The most common reasons for “missing” early CVD in ARD include: (a) atypical clinical presentation; (b) ignorance of CVD which is attributed to patient’s general symptoms; and (c) lack of sensitivity of the currently used noninvasive, diagnostic techniques in cardiology to detect early cardiovascular lesions occurring in ARD.

Neuromuscular disorders include a spectrum of various diseases that may affect skeletal muscles and myocardium in both patients and asymptomatic carriers [11]. The most common are Duchenne (DMD) and Becker muscular dystrophy (BMD). DMD is a X-linked recessive disorder that affects 1 in 3500 males [12,13], caused by mutations in the dystrophin gene that leads to the reduced or deficient synthesis of dystrophin, a part of the dystrophin-glycoprotein complex (DGC) [14]. Dystrophin is one of the largest proteins in the body and it is expressed not only in skeletal but also in cardiac muscle and in the brain. Although DMD is described as a primary degenerative condition of the skeletal muscles, it has also detrimental effects on the heart [11]. Female carriers of DMD are usually free of skeletal muscle symptoms, although 30% develop some kind of skeletal muscle problems and about 10% of these will also develop cardiac involvement [15]. BMD is a milder form, also caused by mutations in dystrophin gene. BMD patients can usually walk and have a nearly normal life expectancy. However, they have a 50% chance of developing cardiac disease [16].

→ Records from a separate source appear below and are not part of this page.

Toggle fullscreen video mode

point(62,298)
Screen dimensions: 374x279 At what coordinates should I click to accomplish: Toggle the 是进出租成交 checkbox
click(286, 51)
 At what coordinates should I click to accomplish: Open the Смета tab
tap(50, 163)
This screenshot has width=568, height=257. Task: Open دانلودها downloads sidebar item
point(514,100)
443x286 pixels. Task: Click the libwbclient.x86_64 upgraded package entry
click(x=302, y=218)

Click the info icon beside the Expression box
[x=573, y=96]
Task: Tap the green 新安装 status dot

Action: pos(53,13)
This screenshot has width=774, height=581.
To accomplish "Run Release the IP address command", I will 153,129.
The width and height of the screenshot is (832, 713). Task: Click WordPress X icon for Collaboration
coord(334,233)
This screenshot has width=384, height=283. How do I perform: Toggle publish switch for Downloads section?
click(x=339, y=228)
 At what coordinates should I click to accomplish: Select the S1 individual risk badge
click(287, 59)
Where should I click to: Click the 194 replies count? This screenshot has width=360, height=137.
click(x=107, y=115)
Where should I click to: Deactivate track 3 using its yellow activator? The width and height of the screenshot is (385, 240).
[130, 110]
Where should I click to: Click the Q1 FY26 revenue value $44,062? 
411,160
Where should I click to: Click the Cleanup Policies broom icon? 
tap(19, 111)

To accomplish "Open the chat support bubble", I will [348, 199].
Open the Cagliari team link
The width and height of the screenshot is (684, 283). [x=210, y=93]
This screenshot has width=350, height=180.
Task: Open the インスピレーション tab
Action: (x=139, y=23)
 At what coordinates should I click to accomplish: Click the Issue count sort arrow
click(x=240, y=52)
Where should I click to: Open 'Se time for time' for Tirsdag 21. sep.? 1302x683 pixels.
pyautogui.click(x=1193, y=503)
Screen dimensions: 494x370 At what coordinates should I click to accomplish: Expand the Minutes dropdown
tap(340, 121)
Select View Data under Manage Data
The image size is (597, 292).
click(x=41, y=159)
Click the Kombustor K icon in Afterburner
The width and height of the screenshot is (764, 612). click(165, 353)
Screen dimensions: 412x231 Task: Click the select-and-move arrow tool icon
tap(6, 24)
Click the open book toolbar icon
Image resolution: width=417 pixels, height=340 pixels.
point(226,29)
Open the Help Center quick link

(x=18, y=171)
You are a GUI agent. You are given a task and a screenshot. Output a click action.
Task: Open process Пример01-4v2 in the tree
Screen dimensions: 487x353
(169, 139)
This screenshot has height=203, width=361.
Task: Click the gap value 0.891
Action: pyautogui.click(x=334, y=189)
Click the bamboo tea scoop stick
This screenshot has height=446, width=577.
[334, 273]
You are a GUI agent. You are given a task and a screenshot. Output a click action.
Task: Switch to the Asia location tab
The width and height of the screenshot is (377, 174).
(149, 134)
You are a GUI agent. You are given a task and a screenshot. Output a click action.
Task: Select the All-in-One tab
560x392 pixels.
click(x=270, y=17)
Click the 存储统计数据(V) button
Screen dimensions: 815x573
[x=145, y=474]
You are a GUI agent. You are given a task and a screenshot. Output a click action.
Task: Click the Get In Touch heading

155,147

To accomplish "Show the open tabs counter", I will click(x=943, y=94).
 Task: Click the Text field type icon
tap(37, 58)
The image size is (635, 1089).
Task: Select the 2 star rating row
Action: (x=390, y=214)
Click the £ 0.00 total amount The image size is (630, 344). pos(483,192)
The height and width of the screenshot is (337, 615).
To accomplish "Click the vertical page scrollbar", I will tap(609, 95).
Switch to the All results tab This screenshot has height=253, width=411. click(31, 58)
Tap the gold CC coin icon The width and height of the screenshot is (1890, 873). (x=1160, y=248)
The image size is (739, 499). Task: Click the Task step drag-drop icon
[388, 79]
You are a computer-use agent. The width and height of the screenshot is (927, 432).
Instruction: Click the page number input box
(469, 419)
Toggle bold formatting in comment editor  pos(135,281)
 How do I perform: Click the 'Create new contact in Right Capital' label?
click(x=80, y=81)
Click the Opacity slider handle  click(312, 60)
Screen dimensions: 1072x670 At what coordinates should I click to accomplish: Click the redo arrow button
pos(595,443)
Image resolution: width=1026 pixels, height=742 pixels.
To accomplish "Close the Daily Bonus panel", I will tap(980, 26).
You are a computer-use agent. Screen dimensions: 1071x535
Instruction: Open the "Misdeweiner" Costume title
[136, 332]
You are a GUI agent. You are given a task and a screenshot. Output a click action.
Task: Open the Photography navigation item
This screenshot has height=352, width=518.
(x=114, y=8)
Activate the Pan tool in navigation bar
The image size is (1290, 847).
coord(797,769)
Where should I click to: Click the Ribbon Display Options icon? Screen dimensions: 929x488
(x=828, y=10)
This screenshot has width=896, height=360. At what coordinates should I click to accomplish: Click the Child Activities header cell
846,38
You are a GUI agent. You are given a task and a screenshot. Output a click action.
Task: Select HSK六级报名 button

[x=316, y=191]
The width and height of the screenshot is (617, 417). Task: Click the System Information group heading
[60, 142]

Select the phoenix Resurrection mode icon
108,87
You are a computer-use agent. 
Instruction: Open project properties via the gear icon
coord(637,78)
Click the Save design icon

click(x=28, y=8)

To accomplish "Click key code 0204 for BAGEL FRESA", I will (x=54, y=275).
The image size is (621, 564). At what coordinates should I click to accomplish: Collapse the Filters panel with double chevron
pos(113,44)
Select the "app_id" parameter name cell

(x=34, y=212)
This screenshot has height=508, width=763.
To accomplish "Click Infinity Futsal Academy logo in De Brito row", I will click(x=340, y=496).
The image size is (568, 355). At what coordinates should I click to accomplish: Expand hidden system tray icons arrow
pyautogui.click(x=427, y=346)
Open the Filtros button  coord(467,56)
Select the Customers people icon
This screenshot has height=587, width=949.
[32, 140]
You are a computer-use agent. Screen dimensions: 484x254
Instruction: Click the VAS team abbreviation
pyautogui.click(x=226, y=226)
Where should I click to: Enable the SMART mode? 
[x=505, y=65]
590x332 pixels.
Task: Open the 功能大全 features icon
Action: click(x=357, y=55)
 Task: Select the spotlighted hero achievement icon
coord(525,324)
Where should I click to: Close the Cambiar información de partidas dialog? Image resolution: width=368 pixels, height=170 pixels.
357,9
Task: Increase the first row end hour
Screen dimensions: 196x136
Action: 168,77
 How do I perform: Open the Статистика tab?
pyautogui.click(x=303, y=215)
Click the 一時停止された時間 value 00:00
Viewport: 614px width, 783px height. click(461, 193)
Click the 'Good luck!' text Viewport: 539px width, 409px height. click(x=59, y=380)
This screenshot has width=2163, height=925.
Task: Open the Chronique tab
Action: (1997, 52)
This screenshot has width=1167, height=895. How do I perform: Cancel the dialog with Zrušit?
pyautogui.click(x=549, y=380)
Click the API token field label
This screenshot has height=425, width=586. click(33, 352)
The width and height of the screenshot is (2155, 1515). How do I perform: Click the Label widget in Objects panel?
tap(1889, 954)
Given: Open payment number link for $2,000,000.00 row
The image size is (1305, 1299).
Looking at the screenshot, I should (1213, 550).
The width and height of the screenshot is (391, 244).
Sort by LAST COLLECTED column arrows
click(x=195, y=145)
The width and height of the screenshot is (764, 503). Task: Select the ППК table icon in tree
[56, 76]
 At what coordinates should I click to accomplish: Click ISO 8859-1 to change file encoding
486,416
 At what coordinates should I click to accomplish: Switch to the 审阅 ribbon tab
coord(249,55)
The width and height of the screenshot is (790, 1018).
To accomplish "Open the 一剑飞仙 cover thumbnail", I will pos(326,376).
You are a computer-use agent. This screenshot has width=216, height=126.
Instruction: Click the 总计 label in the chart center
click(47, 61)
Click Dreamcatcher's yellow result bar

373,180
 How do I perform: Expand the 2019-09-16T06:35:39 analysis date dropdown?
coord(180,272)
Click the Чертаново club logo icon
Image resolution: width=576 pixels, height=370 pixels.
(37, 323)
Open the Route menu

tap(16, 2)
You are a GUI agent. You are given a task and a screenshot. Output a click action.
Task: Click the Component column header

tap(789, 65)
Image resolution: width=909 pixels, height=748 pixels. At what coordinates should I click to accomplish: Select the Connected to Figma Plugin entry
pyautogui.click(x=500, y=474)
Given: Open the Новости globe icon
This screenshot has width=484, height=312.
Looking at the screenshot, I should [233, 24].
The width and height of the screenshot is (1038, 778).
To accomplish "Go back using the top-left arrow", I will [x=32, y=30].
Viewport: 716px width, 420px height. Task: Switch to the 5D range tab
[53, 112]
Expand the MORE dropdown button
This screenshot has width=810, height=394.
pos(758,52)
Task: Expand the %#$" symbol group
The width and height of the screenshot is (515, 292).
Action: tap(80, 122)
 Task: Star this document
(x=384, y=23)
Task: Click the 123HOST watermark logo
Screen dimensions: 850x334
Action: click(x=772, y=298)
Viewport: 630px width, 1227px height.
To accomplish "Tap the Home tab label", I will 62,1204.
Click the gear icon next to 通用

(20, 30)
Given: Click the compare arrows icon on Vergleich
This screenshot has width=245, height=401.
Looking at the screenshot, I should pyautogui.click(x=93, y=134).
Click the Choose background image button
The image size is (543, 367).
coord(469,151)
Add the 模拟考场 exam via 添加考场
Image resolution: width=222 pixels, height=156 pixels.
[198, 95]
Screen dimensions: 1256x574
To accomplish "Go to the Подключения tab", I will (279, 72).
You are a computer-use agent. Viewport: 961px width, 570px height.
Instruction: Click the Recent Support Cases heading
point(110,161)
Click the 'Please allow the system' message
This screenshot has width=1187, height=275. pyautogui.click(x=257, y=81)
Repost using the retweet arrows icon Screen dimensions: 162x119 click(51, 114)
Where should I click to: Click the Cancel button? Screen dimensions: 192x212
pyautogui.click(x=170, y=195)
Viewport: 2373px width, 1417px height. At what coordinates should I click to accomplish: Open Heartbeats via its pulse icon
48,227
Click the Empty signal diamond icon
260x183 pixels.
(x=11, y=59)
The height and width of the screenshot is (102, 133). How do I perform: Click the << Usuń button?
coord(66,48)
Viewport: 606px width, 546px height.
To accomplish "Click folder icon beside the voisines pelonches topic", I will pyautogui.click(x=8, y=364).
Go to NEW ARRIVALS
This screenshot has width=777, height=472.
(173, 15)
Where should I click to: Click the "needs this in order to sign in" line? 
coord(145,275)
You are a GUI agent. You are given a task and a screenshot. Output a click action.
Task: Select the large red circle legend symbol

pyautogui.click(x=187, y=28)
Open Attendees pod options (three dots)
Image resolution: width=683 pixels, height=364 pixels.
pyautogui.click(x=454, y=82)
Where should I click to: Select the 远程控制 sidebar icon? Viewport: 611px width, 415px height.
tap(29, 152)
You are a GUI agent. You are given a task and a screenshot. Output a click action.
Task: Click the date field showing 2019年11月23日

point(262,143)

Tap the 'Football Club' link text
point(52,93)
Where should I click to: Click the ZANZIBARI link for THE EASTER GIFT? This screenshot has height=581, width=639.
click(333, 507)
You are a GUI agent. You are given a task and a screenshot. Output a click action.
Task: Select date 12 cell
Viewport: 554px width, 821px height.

Our aims in this special issue of JCM are: (a) to present the role of noninvasive imaging modalities in the early detection of cardiovascular involvement in this diseases; (b) to increase awareness of internists, cardiologists, rheumatologists, and neurologists regarding cardiac disease in these patients; and (c) to discuss potential risk stratification and treatment changes according to the results of various imaging modalities.

We hope that this issue of our journal will enrich your diagnostic ability, will bring you closer to the pathophysiology of these diseases and facilitate your diagnostic and therapeutic approach.